Problem description → Recast the entries below as a numbered list, dropping any blank lines.

Recorded data →
★ ★ ★ ★

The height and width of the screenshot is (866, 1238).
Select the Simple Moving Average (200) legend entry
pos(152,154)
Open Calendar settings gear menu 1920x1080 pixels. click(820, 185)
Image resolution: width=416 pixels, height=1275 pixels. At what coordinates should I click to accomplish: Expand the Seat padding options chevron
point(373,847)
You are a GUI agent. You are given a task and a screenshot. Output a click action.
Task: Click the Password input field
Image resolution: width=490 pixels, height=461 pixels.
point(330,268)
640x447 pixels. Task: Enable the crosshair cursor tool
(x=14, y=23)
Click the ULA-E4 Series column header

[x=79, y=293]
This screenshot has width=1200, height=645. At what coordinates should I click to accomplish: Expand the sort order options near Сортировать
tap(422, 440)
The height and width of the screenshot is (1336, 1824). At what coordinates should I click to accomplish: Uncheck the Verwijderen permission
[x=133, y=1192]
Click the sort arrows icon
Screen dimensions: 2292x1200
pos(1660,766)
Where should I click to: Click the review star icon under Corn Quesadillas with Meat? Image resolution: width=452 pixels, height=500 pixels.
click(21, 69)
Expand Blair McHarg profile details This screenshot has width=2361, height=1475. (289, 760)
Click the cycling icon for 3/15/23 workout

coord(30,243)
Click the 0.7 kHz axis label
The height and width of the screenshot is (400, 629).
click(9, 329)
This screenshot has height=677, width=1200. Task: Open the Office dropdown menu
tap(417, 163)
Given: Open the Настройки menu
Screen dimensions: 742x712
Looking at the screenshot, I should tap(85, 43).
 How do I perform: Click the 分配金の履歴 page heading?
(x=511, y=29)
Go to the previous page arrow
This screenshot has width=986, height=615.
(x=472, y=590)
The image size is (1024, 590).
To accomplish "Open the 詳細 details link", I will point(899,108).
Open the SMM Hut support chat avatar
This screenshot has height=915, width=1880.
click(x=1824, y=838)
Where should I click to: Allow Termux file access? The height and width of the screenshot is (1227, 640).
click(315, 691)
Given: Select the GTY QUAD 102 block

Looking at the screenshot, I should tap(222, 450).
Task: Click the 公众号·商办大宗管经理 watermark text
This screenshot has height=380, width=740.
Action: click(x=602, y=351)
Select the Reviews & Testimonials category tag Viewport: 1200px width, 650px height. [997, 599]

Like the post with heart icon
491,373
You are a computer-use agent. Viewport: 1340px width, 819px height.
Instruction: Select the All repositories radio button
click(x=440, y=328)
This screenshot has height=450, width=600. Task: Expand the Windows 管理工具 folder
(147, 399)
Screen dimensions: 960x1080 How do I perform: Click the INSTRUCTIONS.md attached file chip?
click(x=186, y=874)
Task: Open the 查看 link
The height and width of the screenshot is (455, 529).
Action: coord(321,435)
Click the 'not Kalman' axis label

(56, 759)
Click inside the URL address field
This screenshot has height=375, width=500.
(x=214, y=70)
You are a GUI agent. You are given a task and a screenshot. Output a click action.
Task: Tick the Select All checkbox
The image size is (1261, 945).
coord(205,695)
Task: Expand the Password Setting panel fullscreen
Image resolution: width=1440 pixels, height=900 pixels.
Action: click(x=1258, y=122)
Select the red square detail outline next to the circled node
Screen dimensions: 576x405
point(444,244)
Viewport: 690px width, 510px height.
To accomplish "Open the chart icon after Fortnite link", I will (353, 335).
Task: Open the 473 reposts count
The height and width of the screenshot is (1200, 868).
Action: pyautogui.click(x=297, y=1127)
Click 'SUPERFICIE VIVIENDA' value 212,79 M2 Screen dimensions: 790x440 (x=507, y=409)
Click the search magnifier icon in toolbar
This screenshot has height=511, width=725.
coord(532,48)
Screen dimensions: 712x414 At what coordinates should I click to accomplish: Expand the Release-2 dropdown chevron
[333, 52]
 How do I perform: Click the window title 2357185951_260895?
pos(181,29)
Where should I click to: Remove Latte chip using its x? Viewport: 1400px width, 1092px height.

★ ★ ★ ★

Exercise solution →
1. The height and width of the screenshot is (866, 1238).
2. Select the Simple Moving Average (200) legend entry
3. pos(152,154)
4. Open Calendar settings gear menu 1920x1080 pixels. click(820, 185)
5. Image resolution: width=416 pixels, height=1275 pixels. At what coordinates should I click to accomplish: Expand the Seat padding options chevron
6. point(373,847)
7. You are a GUI agent. You are given a task and a screenshot. Output a click action.
8. Task: Click the Password input field
9. Image resolution: width=490 pixels, height=461 pixels.
10. point(330,268)
11. 640x447 pixels. Task: Enable the crosshair cursor tool
12. (x=14, y=23)
13. Click the ULA-E4 Series column header
14. [x=79, y=293]
15. This screenshot has width=1200, height=645. At what coordinates should I click to accomplish: Expand the sort order options near Сортировать
16. tap(422, 440)
17. The height and width of the screenshot is (1336, 1824). At what coordinates should I click to accomplish: Uncheck the Verwijderen permission
18. [x=133, y=1192]
19. Click the sort arrows icon
20. Screen dimensions: 2292x1200
21. pos(1660,766)
22. Where should I click to: Click the review star icon under Corn Quesadillas with Meat? Image resolution: width=452 pixels, height=500 pixels.
23. click(21, 69)
24. Expand Blair McHarg profile details This screenshot has width=2361, height=1475. (289, 760)
25. Click the cycling icon for 3/15/23 workout
26. coord(30,243)
27. Click the 0.7 kHz axis label
28. The height and width of the screenshot is (400, 629).
29. click(9, 329)
30. This screenshot has height=677, width=1200. Task: Open the Office dropdown menu
31. tap(417, 163)
32. Given: Open the Настройки menu
33. Screen dimensions: 742x712
34. Looking at the screenshot, I should tap(85, 43).
35.  How do I perform: Click the 分配金の履歴 page heading?
36. (x=511, y=29)
37. Go to the previous page arrow
38. This screenshot has width=986, height=615.
39. (x=472, y=590)
40. The image size is (1024, 590).
41. To accomplish "Open the 詳細 details link", I will point(899,108).
42. Open the SMM Hut support chat avatar
43. This screenshot has height=915, width=1880.
44. click(x=1824, y=838)
45. Where should I click to: Allow Termux file access? The height and width of the screenshot is (1227, 640).
46. click(315, 691)
47. Given: Select the GTY QUAD 102 block
48. Looking at the screenshot, I should tap(222, 450).
49. Task: Click the 公众号·商办大宗管经理 watermark text
50. This screenshot has height=380, width=740.
51. Action: click(x=602, y=351)
52. Select the Reviews & Testimonials category tag Viewport: 1200px width, 650px height. [997, 599]
53. Like the post with heart icon
54. 491,373
55. You are a computer-use agent. Viewport: 1340px width, 819px height.
56. Instruction: Select the All repositories radio button
57. click(x=440, y=328)
58. This screenshot has height=450, width=600. Task: Expand the Windows 管理工具 folder
59. (147, 399)
60. Screen dimensions: 960x1080 How do I perform: Click the INSTRUCTIONS.md attached file chip?
61. click(x=186, y=874)
62. Task: Open the 查看 link
63. The height and width of the screenshot is (455, 529).
64. Action: coord(321,435)
65. Click the 'not Kalman' axis label
66. (56, 759)
67. Click inside the URL address field
68. This screenshot has height=375, width=500.
69. (x=214, y=70)
70. You are a GUI agent. You are given a task and a screenshot. Output a click action.
71. Task: Tick the Select All checkbox
72. The image size is (1261, 945).
73. coord(205,695)
74. Task: Expand the Password Setting panel fullscreen
75. Image resolution: width=1440 pixels, height=900 pixels.
76. Action: click(x=1258, y=122)
77. Select the red square detail outline next to the circled node
78. Screen dimensions: 576x405
79. point(444,244)
80. Viewport: 690px width, 510px height.
81. To accomplish "Open the chart icon after Fortnite link", I will (353, 335).
82. Task: Open the 473 reposts count
83. The height and width of the screenshot is (1200, 868).
84. Action: pyautogui.click(x=297, y=1127)
85. Click 'SUPERFICIE VIVIENDA' value 212,79 M2 Screen dimensions: 790x440 (x=507, y=409)
86. Click the search magnifier icon in toolbar
87. This screenshot has height=511, width=725.
88. coord(532,48)
89. Screen dimensions: 712x414 At what coordinates should I click to accomplish: Expand the Release-2 dropdown chevron
90. [333, 52]
91.  How do I perform: Click the window title 2357185951_260895?
92. pos(181,29)
93. Where should I click to: Remove Latte chip using its x? Viewport: 1400px width, 1092px height.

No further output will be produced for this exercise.